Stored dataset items
******

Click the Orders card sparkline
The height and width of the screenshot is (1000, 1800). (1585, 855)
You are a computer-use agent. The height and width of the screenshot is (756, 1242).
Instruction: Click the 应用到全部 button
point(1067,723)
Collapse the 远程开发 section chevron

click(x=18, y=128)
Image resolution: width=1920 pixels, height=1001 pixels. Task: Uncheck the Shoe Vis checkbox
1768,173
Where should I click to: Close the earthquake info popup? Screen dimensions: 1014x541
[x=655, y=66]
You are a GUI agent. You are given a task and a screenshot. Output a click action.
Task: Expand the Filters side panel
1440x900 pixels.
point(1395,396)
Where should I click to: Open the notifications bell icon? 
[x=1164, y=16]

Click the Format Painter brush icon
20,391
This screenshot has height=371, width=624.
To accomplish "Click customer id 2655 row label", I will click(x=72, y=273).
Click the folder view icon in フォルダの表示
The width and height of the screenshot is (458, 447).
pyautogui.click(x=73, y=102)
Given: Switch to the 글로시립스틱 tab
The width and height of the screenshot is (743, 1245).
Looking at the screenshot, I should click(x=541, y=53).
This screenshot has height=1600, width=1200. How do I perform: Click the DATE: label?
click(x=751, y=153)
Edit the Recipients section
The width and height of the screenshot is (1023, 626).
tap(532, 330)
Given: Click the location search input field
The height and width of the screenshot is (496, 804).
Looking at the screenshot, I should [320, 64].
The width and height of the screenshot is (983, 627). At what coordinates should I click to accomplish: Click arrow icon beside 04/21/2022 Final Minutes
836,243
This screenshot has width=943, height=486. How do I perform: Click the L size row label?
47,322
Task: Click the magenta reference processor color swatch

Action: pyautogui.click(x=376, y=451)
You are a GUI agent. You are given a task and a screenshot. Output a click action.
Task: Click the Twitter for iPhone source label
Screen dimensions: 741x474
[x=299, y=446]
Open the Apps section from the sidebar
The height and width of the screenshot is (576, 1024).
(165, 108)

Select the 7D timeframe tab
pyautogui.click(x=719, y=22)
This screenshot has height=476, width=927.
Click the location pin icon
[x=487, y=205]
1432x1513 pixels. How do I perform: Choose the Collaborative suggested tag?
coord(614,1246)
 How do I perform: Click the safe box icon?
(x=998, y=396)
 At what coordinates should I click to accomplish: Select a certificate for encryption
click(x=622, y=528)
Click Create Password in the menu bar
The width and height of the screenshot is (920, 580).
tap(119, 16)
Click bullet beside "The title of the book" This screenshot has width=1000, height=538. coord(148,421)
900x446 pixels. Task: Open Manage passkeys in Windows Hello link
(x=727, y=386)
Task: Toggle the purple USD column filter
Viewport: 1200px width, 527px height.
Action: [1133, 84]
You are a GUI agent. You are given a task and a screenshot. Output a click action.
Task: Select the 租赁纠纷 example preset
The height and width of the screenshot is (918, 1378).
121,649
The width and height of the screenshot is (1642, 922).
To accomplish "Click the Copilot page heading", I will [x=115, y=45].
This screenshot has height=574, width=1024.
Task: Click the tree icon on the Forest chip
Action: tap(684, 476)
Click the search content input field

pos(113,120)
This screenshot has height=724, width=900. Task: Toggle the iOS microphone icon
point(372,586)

******

#### PROBLEM DESCRIPTION:
Your answer must be an exact copy of all the entries.

#### RESPONSE TO THIS TASK:
Click the Orders card sparkline
The height and width of the screenshot is (1000, 1800). (1585, 855)
You are a computer-use agent. The height and width of the screenshot is (756, 1242).
Instruction: Click the 应用到全部 button
point(1067,723)
Collapse the 远程开发 section chevron

click(x=18, y=128)
Image resolution: width=1920 pixels, height=1001 pixels. Task: Uncheck the Shoe Vis checkbox
1768,173
Where should I click to: Close the earthquake info popup? Screen dimensions: 1014x541
[x=655, y=66]
You are a GUI agent. You are given a task and a screenshot. Output a click action.
Task: Expand the Filters side panel
1440x900 pixels.
point(1395,396)
Where should I click to: Open the notifications bell icon? 
[x=1164, y=16]

Click the Format Painter brush icon
20,391
This screenshot has height=371, width=624.
To accomplish "Click customer id 2655 row label", I will click(x=72, y=273).
Click the folder view icon in フォルダの表示
The width and height of the screenshot is (458, 447).
pyautogui.click(x=73, y=102)
Given: Switch to the 글로시립스틱 tab
The width and height of the screenshot is (743, 1245).
Looking at the screenshot, I should click(x=541, y=53).
This screenshot has height=1600, width=1200. How do I perform: Click the DATE: label?
click(x=751, y=153)
Edit the Recipients section
The width and height of the screenshot is (1023, 626).
tap(532, 330)
Given: Click the location search input field
The height and width of the screenshot is (496, 804).
Looking at the screenshot, I should [320, 64].
The width and height of the screenshot is (983, 627). At what coordinates should I click to accomplish: Click arrow icon beside 04/21/2022 Final Minutes
836,243
This screenshot has width=943, height=486. How do I perform: Click the L size row label?
47,322
Task: Click the magenta reference processor color swatch

Action: pyautogui.click(x=376, y=451)
You are a GUI agent. You are given a task and a screenshot. Output a click action.
Task: Click the Twitter for iPhone source label
Screen dimensions: 741x474
[x=299, y=446]
Open the Apps section from the sidebar
The height and width of the screenshot is (576, 1024).
(165, 108)

Select the 7D timeframe tab
pyautogui.click(x=719, y=22)
This screenshot has height=476, width=927.
Click the location pin icon
[x=487, y=205]
1432x1513 pixels. How do I perform: Choose the Collaborative suggested tag?
coord(614,1246)
 How do I perform: Click the safe box icon?
(x=998, y=396)
 At what coordinates should I click to accomplish: Select a certificate for encryption
click(x=622, y=528)
Click Create Password in the menu bar
The width and height of the screenshot is (920, 580).
tap(119, 16)
Click bullet beside "The title of the book" This screenshot has width=1000, height=538. coord(148,421)
900x446 pixels. Task: Open Manage passkeys in Windows Hello link
(x=727, y=386)
Task: Toggle the purple USD column filter
Viewport: 1200px width, 527px height.
Action: [1133, 84]
You are a GUI agent. You are given a task and a screenshot. Output a click action.
Task: Select the 租赁纠纷 example preset
The height and width of the screenshot is (918, 1378).
121,649
The width and height of the screenshot is (1642, 922).
To accomplish "Click the Copilot page heading", I will [x=115, y=45].
This screenshot has height=574, width=1024.
Task: Click the tree icon on the Forest chip
Action: tap(684, 476)
Click the search content input field

pos(113,120)
This screenshot has height=724, width=900. Task: Toggle the iOS microphone icon
point(372,586)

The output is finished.